# [Stated exercise 1]
Can you retype everything in the four wheel alignment thread from "## jonnyboyctr (Nov" down to "(Jan 23, 2012)"?
# [Stated exercise 2]
Can you extend the four wheel alignment thread past its last line?

# Four wheel alignment



## SootyNicko (Nov 11, 2006)

Hi,

I've got a Seat Leon 1.9TDi Sport and I've noticed that the inside edges of the tyres seem to be wearing more. Its more noticable on the rears.

I'm shortly going to be getting 4 new tyres and wondered if it would be worth getting the alignment checked once the new tyres are on.

What are peoples experiences with the full four wheel alignment?

How much would be it be?

Lastly, does anybody know of a good place to have it done in the Barnsley or Wakefield area?

Thanks


----------



## R7KY D (Feb 16, 2010)

Camber set up from original ?


----------



## DJ X-Ray (Sep 2, 2012)

Yeah it's worth doing it your car will feel like it's brand new.I go to a guy in chesham probably the best in the buisness.Ask pezza he might know somewhere near you


----------



## jonnyboyctr (Nov 7, 2012)

I had my civic type r four wheel alignment done in Jan, went for the camber adj bolts to, car feels epic now the change is amazing. Highly recommend it just don't clip any curbs cause its expensive! Payed £150


----------



## M3simon (Jan 23, 2012)

# [Recorded data]

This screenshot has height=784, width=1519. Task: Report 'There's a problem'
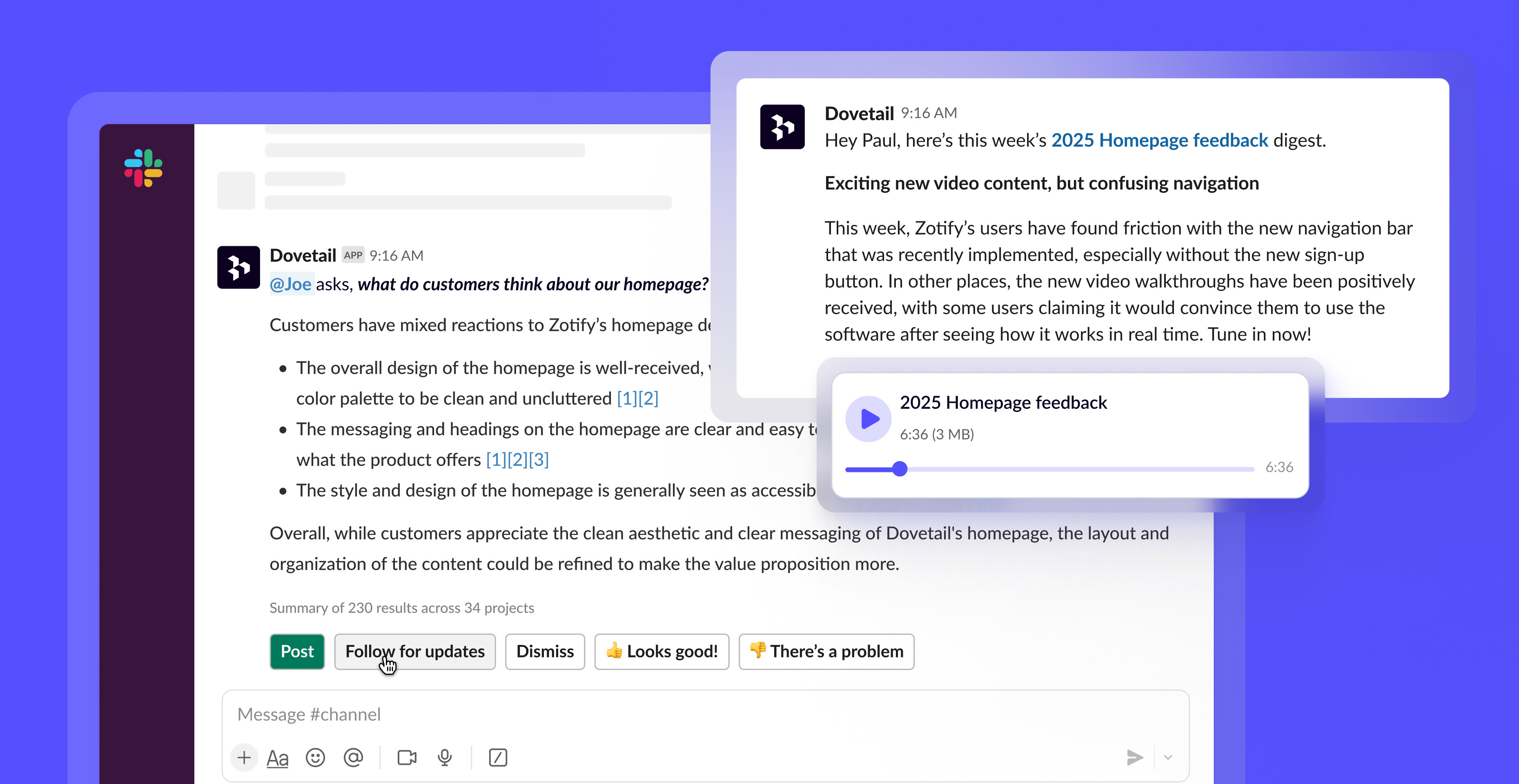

# [Expected answer 1]
## jonnyboyctr (Nov 7, 2012)

I had my civic type r four wheel alignment done in Jan, went for the camber adj bolts to, car feels epic now the change is amazing. Highly recommend it just don't clip any curbs cause its expensive! Payed £150


----------



## M3simon (Jan 23, 2012)

# [Expected answer 2]
Well worth getting it done. My M3 felt like a different car when it was done after have some rear trailing arm bushes and sub frame works.


----------



## DMH-01 (Mar 29, 2011)

I've had it done a few times on various cars and you can definitely feel the difference.

I paid £60 last time (BMW dealers wanted £330).


----------



## slim_boy_fat (Jun 23, 2006)

*Def* worth it, my e39 felt like a different car afterwards.

Look on www.alignmycar.co.uk for somewhere near you with a Hunter machine. Iirc, it cost me around £90 for the job.


----------



## SootyNicko (Nov 11, 2006)

R7KY D said:


> Camber set up from original ?


Yes, I've not changed anything in terms of the suspension. I haven't had it from new but don't think its been lowered or anything.


----------



## ivor (Sep 24, 2008)

It does sound like your cambers out and as has been said it's well worth getting done


----------



## mwbpsx (Jun 23, 2006)

99% sure it will be rear front consol bushes . Same set up as my polo. Any decent alignment place will check these before adjusting tracking

Could the rear tyres have been on the front. I used to put the fronts on to the rear to extend their life before I discovered the bushes were shot
Sent from my GT-P3110 using Tapatalk 2


----------



## Clark @ PB (Mar 1, 2006)

I get my cars done every year,especially with the state of the roads up here - makes a big difference to the way a car handles. Usually around £100-150 + maybe £10/20 per adjustment.


----------



## SootyNicko (Nov 11, 2006)

mwbpsx said:


> Could the rear tyres have been on the front


No, the fronts have only ever been on the front. They were new on the front when I got the car and haven't rotated them.


----------



## BoostJunky86 (Oct 25, 2012)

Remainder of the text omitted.